Scientists found a way to manipulate flatworms' cells in order to influence them to grow heads and brains of another species.
According to Live Science, authors of a study published in the International Journal of Molecular Sciences intended the research to demonstrate how physical growth is not exclusively controlled by genetics, as they did not alter the worms' DNA.
"It is commonly thought that the sequence and structure of chromatin - material that makes up chromosomes - determine the shape of an organism, but these results show that the function of physiological networks can override the species-specific default anatomy," study author Michael Levin, chair of the Tufts University Center for Regenerative and Developmental Biology in the School of Arts and Sciences, said in a press release. "By modulating the connectivity of cells via electrical synapses, we were able to derive head morphology and brain patterning belonging to a completely different species from an animal with a normal genome."
For their study, the researchers examined the Girardia dorotocephala, a freshwater flatworm species.
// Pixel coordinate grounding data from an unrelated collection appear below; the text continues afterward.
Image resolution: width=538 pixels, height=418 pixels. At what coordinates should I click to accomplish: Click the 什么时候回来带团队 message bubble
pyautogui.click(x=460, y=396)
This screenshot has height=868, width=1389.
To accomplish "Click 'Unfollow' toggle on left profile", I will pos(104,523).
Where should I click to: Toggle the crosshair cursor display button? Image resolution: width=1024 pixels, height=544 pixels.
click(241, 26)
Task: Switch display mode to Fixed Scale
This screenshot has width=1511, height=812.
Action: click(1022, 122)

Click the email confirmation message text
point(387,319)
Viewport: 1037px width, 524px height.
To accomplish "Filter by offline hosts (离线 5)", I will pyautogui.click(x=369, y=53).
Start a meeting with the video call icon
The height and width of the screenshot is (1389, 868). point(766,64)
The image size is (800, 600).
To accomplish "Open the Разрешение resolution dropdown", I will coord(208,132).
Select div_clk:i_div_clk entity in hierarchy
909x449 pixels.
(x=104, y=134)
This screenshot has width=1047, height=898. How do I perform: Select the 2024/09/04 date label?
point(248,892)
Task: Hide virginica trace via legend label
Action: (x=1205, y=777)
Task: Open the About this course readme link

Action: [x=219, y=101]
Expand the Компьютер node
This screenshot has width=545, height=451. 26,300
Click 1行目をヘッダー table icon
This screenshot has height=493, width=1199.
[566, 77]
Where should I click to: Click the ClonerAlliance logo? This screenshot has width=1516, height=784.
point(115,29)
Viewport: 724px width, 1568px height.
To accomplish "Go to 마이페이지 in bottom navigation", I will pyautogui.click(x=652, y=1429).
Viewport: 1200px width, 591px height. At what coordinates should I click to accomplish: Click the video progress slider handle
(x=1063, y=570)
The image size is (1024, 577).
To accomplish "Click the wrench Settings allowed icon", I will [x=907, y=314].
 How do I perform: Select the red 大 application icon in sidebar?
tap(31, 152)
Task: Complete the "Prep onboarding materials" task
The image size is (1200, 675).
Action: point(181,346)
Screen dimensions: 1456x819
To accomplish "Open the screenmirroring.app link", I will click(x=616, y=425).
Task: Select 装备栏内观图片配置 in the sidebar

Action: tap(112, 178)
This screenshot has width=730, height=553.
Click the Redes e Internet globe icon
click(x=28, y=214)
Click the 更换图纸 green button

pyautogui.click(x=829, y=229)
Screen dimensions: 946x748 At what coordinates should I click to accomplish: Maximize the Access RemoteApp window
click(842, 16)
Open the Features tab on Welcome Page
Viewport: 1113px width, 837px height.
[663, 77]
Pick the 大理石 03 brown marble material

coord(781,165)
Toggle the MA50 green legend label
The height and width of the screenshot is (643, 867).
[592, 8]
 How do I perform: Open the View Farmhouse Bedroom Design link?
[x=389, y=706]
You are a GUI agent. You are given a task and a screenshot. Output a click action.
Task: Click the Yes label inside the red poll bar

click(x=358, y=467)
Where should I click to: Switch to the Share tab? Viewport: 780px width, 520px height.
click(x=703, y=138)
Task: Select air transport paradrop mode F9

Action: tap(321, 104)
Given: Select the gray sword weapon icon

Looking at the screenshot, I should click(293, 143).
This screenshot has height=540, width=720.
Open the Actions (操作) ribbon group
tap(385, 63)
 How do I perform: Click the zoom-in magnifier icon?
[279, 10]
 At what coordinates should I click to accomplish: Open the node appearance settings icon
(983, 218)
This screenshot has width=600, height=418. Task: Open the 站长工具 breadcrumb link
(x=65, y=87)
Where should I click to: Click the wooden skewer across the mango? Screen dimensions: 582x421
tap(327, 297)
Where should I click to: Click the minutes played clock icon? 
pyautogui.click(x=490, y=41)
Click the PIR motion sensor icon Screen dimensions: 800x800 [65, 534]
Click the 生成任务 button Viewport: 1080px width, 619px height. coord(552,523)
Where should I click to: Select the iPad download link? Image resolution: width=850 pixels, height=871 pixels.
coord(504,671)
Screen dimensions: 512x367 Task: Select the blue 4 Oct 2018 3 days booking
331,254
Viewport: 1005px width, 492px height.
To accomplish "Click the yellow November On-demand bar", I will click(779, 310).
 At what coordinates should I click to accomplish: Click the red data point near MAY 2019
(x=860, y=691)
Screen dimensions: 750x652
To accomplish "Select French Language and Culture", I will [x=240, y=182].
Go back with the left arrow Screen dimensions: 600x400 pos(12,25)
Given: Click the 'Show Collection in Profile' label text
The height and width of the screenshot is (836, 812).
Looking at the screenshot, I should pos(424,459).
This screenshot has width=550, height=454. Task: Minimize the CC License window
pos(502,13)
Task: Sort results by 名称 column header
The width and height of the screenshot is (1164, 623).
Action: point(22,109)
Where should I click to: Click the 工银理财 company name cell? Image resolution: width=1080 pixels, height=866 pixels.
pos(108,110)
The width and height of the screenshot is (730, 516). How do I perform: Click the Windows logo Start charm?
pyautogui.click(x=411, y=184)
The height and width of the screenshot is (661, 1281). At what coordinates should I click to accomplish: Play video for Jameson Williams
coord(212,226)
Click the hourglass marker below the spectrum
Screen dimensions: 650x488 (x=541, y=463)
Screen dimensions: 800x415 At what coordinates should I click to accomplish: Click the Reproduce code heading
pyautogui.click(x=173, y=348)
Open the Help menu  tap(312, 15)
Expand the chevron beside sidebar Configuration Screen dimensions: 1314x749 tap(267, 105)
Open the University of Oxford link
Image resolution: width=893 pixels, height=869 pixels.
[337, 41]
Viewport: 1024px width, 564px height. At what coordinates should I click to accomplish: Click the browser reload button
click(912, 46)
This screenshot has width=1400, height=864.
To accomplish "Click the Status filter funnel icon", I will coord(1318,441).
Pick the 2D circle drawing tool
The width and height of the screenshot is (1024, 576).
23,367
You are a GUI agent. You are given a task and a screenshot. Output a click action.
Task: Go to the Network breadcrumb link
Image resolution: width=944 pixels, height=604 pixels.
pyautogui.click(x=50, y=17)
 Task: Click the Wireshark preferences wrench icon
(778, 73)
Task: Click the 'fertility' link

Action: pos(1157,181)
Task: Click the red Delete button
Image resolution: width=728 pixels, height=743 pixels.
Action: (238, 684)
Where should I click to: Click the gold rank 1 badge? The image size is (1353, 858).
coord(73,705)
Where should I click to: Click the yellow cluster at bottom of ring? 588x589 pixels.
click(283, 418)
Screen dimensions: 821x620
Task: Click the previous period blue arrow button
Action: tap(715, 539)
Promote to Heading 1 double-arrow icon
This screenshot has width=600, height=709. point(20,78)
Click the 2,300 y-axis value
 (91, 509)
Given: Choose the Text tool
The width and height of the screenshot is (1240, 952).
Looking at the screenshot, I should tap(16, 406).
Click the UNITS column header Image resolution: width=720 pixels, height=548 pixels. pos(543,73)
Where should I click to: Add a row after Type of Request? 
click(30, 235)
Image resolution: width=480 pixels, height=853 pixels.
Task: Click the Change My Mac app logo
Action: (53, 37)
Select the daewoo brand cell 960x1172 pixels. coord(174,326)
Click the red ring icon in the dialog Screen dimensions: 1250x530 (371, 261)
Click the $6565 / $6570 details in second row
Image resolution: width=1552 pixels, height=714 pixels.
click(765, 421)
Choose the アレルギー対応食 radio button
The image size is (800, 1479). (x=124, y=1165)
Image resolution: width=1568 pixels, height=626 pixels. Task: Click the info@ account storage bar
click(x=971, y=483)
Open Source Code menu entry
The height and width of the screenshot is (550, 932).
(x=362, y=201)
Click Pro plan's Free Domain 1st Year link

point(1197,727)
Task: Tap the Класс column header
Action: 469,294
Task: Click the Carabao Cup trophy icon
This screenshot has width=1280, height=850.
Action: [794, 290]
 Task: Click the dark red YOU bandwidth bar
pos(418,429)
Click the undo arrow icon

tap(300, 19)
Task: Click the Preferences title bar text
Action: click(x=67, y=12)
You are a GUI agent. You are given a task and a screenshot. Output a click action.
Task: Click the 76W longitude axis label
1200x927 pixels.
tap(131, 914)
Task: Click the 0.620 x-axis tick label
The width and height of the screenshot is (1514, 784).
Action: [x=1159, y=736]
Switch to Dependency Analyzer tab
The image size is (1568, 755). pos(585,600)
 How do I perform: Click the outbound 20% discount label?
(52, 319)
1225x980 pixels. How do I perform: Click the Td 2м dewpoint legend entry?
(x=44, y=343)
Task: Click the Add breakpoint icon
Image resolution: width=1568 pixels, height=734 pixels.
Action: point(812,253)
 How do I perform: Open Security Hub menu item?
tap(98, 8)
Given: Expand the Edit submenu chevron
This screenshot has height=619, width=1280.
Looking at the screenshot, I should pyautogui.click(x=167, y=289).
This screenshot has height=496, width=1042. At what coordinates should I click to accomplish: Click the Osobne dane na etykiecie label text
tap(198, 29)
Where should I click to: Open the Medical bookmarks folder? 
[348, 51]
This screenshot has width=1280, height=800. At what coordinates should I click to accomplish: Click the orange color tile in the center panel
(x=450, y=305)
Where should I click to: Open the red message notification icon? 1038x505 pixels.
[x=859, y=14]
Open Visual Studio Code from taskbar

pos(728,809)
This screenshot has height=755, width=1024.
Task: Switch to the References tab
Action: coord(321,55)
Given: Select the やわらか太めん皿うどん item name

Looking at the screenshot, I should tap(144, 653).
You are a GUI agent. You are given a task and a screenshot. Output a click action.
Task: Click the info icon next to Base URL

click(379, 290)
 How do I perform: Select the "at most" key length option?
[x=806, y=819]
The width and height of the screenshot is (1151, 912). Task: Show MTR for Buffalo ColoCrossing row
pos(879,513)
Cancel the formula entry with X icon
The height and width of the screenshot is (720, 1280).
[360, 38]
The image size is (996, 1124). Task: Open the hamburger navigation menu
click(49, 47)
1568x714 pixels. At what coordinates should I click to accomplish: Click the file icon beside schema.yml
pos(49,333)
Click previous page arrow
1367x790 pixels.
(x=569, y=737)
After cutting off their test subjects' heads off, the scientists interrupted cell communication during the regeneration process, and watched as the worms grew heads and brains more closely related to other species'.
"We've demonstrated that the electrical connections between cells provide important information for species-specific patterning of the head during regeneration in planarian flatworms," study author Maya Emmons-Bell, a senior biology student at Tufts, said in the release. "This kind of information will be crucial for advances in regenerative medicine, as well as a better understanding of evolutionary biology. As an undergraduate, it's been an extraordinary experience to conduct and author important research with leading biologists."